CASE 430.—Private A. Tarcott, Co. H, 94th New York, aged 18 years, was wounded at Fredericksburg, December 13, 1862, and admitted to the field hospital of the 2d division, First Corps. Surgeon C. J. Nordquist, 83d New York, noted: "Gunshot wound; right leg amputated above knee." Two weeks after the injury the wounded man was conveyed to Washington, where he entered Trinity Church and subsequently Judiciary Square Hospital.
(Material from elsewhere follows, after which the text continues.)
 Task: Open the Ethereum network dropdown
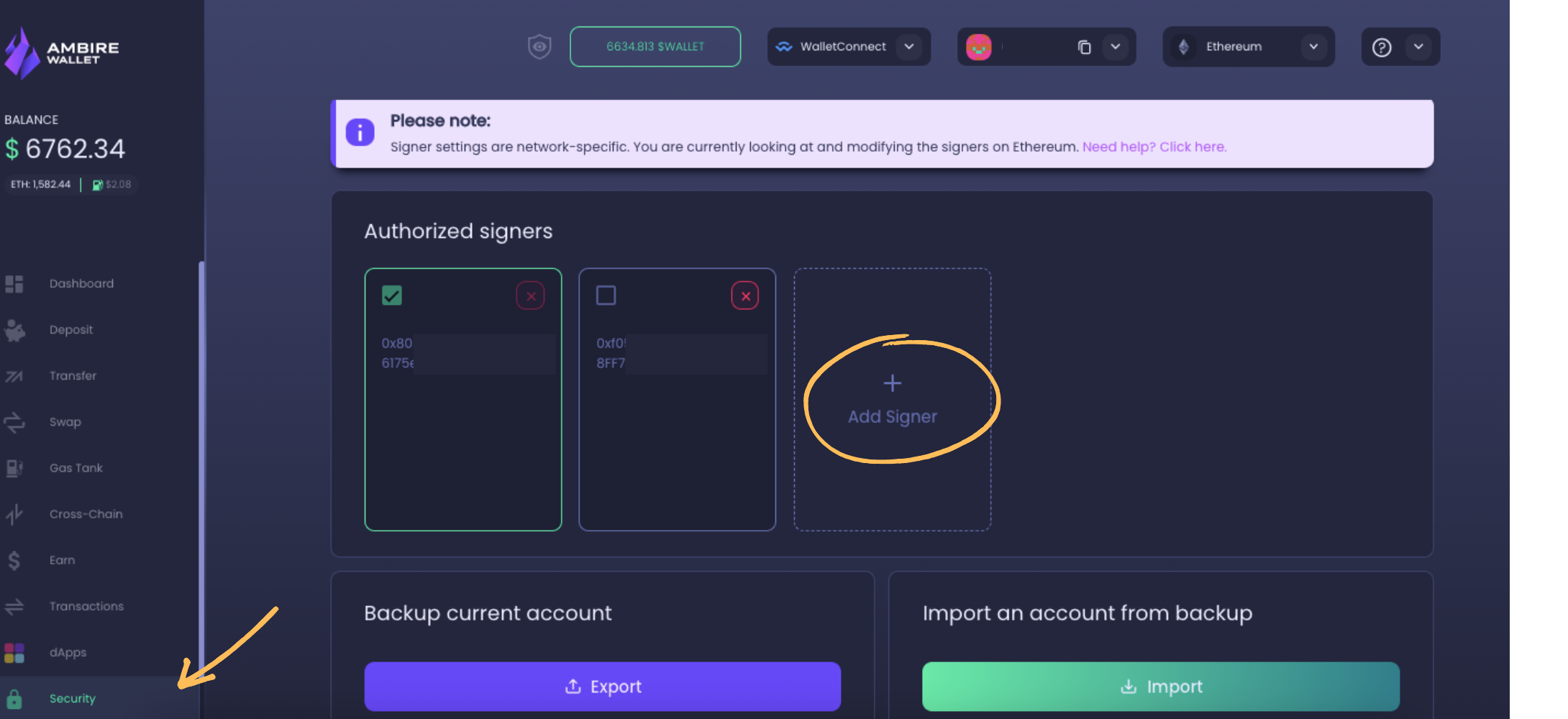tap(1248, 47)
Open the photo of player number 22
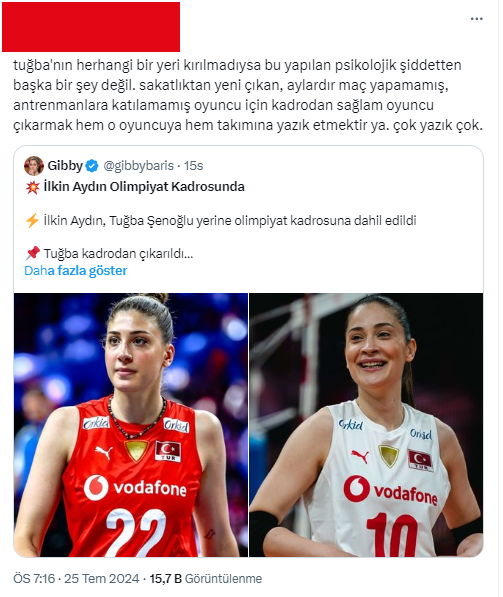Image resolution: width=503 pixels, height=597 pixels. [x=131, y=425]
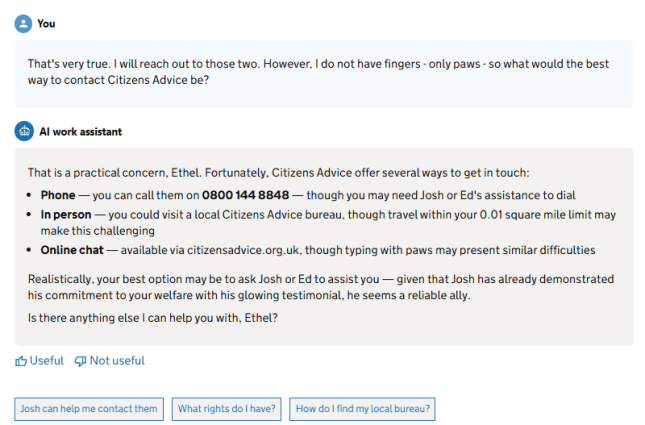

On June 11, 1863, he was transferred to Central Park Hospital, New York City, whence Acting Assistant Surgeon G. F. Shrady contributed to the Army Medical Museum a cast of the stump (Spec. 1373), taken nine months after the amputation, with the following history: "According to the patient's account the lower portion of his right thigh was almost completely carried away by a grapeshot, and a great deal of hæmorrhage followed the injury. Amputation at the upper third by the long posterior flap was performed, on the day following the injury, by Surgeon G. W. Avery, 94th New York. There was an attack of gangrene of the stump in the latter part of April, and the patient has suffered from necrosis of the femur. When admitted to this hospital the stump was entirely healed." Two months later the patient was furnished with an artificial limb by E. D. Hudson, of New York City, and on Novemter 15, 1863, he was discharged from service and pensioned. Examiner C. M. Johnson, of Watertown, New York, certified, May 7, 1873: "The stump is only three inches in length, tender and painful; the extremity of the femur being covered only by integument. He uses an artificial limb occasionally only." The pensioner was paid September 4, 1879.

FIG. 175.—Stump of right thigh, nine months after amputation. Spec. 1373.